● What is needed
Reproduce the records precisely. Every line should be included.
......
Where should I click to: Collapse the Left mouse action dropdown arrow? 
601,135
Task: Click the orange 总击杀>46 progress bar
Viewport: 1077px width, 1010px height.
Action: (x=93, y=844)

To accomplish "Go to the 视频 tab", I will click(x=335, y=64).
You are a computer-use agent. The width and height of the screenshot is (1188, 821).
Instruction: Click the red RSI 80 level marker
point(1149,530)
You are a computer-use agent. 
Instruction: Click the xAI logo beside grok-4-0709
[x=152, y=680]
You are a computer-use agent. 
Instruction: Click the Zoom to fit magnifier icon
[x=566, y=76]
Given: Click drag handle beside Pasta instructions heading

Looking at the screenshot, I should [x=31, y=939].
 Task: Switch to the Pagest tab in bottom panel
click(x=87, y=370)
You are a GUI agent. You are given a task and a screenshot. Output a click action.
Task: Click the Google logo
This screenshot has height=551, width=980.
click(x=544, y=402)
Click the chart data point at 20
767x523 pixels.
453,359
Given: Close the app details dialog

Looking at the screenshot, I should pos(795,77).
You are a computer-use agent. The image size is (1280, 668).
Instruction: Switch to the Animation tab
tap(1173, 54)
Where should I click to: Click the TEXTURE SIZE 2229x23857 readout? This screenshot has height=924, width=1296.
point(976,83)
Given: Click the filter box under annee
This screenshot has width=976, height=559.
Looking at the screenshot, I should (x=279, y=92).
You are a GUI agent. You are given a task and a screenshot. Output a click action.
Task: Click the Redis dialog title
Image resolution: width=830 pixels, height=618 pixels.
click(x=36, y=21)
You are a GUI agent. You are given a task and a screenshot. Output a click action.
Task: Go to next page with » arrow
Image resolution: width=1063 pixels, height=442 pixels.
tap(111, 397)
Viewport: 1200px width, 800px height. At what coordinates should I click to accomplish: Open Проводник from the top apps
......
● Answer space
Where should I click to: Collapse the Left mouse action dropdown arrow? 
601,135
Task: Click the orange 总击杀>46 progress bar
Viewport: 1077px width, 1010px height.
Action: (x=93, y=844)

To accomplish "Go to the 视频 tab", I will click(x=335, y=64).
You are a computer-use agent. The width and height of the screenshot is (1188, 821).
Instruction: Click the red RSI 80 level marker
point(1149,530)
You are a computer-use agent. 
Instruction: Click the xAI logo beside grok-4-0709
[x=152, y=680]
You are a computer-use agent. 
Instruction: Click the Zoom to fit magnifier icon
[x=566, y=76]
Given: Click drag handle beside Pasta instructions heading

Looking at the screenshot, I should [x=31, y=939].
 Task: Switch to the Pagest tab in bottom panel
click(x=87, y=370)
You are a GUI agent. You are given a task and a screenshot. Output a click action.
Task: Click the Google logo
This screenshot has height=551, width=980.
click(x=544, y=402)
Click the chart data point at 20
767x523 pixels.
453,359
Given: Close the app details dialog

Looking at the screenshot, I should pos(795,77).
You are a computer-use agent. The image size is (1280, 668).
Instruction: Switch to the Animation tab
tap(1173, 54)
Where should I click to: Click the TEXTURE SIZE 2229x23857 readout? This screenshot has height=924, width=1296.
point(976,83)
Given: Click the filter box under annee
This screenshot has width=976, height=559.
Looking at the screenshot, I should (x=279, y=92).
You are a GUI agent. You are given a task and a screenshot. Output a click action.
Task: Click the Redis dialog title
Image resolution: width=830 pixels, height=618 pixels.
click(x=36, y=21)
You are a GUI agent. You are given a task and a screenshot. Output a click action.
Task: Go to next page with » arrow
Image resolution: width=1063 pixels, height=442 pixels.
tap(111, 397)
Viewport: 1200px width, 800px height. At what coordinates should I click to accomplish: Open Проводник from the top apps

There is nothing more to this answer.